It's a difficult question. If you go by the dictionaries define language rule, it's improper, but if you go by the speakers define language rule, it's OK, mainly because it's understandable. (Please note, I haven't said it's an OK usage. Some days I'm more of a prescriptive grammarian than a descriptive one.) The real test will be if it catches on with other bus drivers (or already has) and from them spreads to the non-bus-driver community. The only verb express that I know is transitive, but neither does it mean "to become an express (bus)". Just my tuppence.
...and yet it doesn't seem unlikely to have someone order merchandise and be happy to hear "We'll express it to you overnight."
Verb, transitive, in this context, certainly? An outgrowth of the adjective "express," fast because of limited stops, as opposed to "local," stopping at all points along the way. (Lexington Av;enue, here we come!)

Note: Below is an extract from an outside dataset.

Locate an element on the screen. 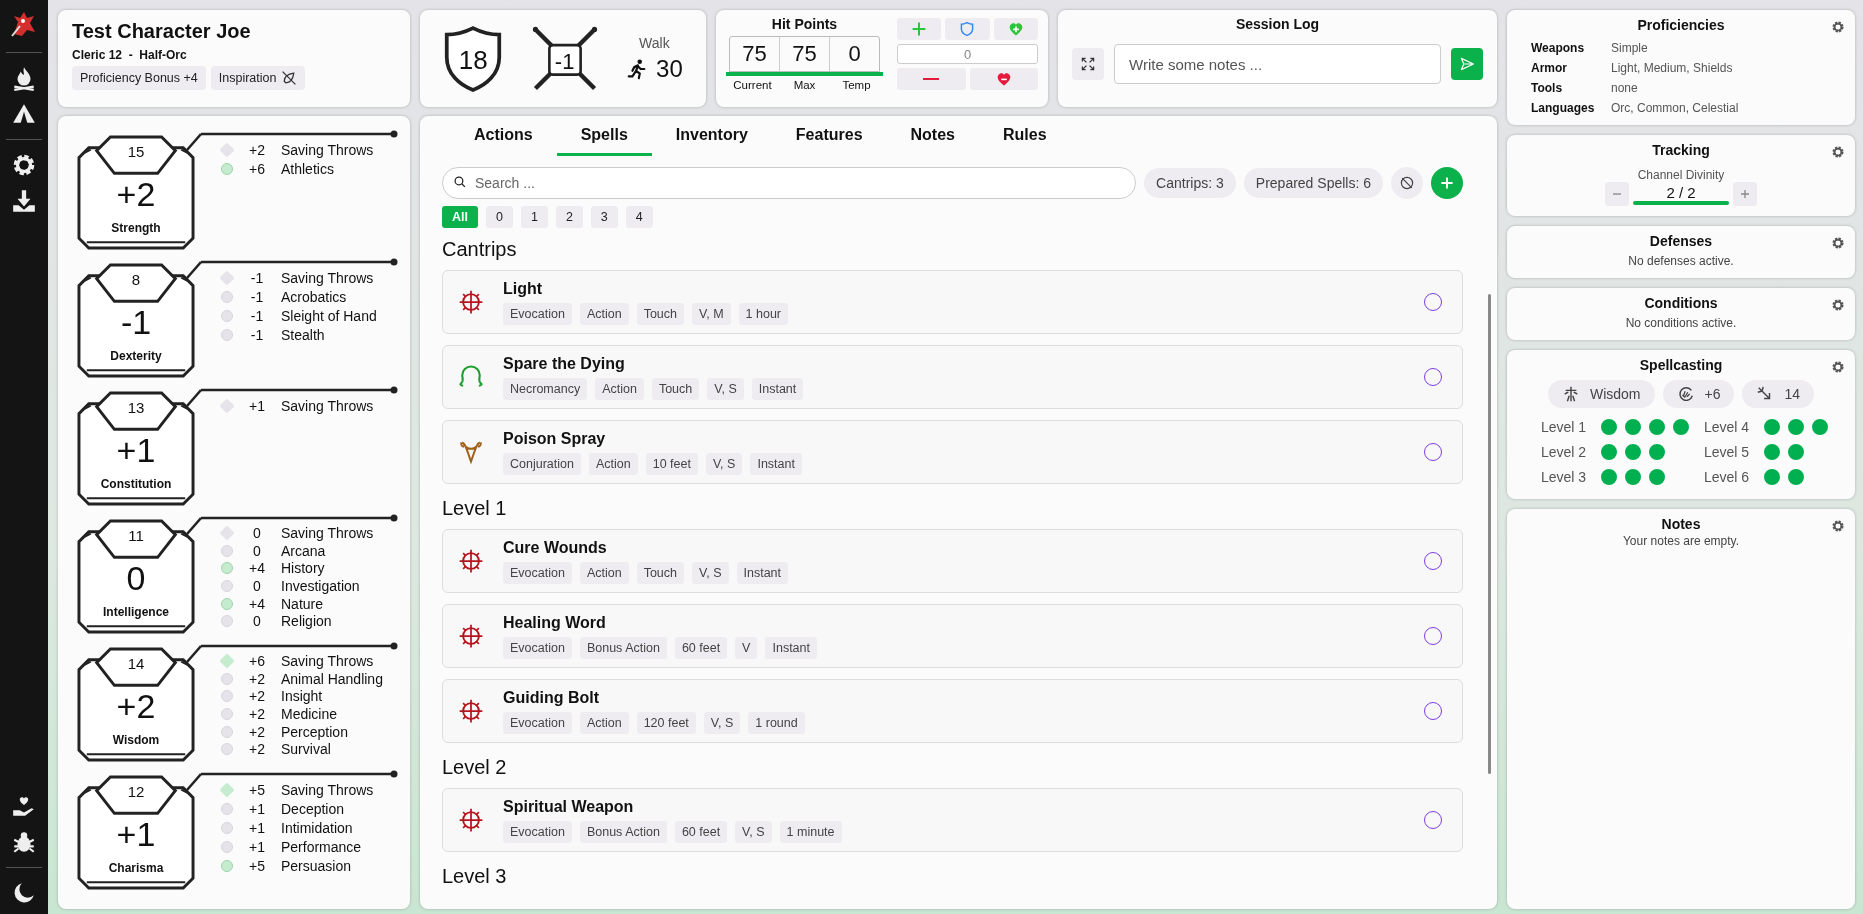 This screenshot has height=914, width=1863. download-icon is located at coordinates (24, 201).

Although I must say I've never heard it verbed in the Chicago sense above.
Actually, Jerry, I wasn't on the bus. I read about it in the paper. Evidently the announcement was slow enough that it startled the passengers. They heard, "This bus will ex....," and some of them thought the word was going to be "explode!"
Another definition for "to express" is that process by which a lactating woman removes milk from her breast to be put into another container for later use in feeding a child.
If I were on a bus which announced it was about to express, I might be concerned about the stability of its transmission fluids, etc.